Dal primo gennaio 2026, il sistema di calcolo dell’Isee ha subito una profonda trasformazione. L’ultima Legge di Bilancio, infatti, interviene in modo incisivo sulla franchigia relativa alla prima casa, soprattutto per chi vive nei grandi centri e convive con più figli. Le modifiche permetteranno di ampliare la platea dei beneficiari di molti dei sostegni economici erogati in base all’Isee.
Franchigia per la prima casa più alta e maggiorazioni per i figli conviventi
Come si scriveva, la modifica più importante al calcolo dell’indicatore della situazione economica riguarda il peso della prima casa. Con la Manovra è stato previsto l’innalzamento della franchigia relativa al valore della casa di abitazione: da 52.500 euro passa a 91.500 euro. Un cambiamento non da poco considerando anche che per chi risiede nei comuni capoluogo delle Città metropolitane, cioè Roma, Milano o Napoli e così via, la soglia di esenzione sale ulteriormente fino a 120.000 euro.
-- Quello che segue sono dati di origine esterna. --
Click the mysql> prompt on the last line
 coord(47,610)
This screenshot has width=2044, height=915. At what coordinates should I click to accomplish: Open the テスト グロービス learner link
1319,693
Con l’innalzamento della franchigia, in pratica, viene sensibilmente abbattuto il peso della casa di abitazione nel calcolo del valore finale dell’Isee. Oltre a questa importante novità si aggiunge quella riguardante le maggiorazioni in caso di figli conviventi. Quindi, sul valore della franchigia si devono calcolare ulteriori 2.500 euro per ogni figlio convivente oltre al primo. Infine, la Legge di Bilancio per il 2026 potenzia la scala di equivalenza con coefficienti più alti al crescere del numero dei figli. Per un nucleo con due figli la maggiorazione è di 0,10, arrivando fino a 0,55 per le famiglie con almeno cinque figli.
Sostegni al reddito: si amplia la platea e più soldi ai già beneficiari
In virtù di tali modifiche l’Isee di molti nuclei familiari potrebbe ridursi in modo sensibile. Grazie a tale contrazione del valore dell’indicatore si amplierà la platea dei beneficiari di molte prestazioni a sostegno del reddito. Tra chi otterrà i maggiori vantaggi dalle modifiche normative sicuramente coloro che percepiscono l’Assegno Unico.
L’Inps ha già assicurato come presto saranno riesaminate, senza bisogno che i beneficiari si attivino con una domanda, le situazioni su cui incide la riforma del calcolo Isee. Inoltre, saranno riesaminate le domande responte applicanto di nuovi criteri di calcolo dell’indicatore. Da sottolineare però che per usufruire delle regole più favorevoli è necessario aggiornare la DSU all’anno corrente.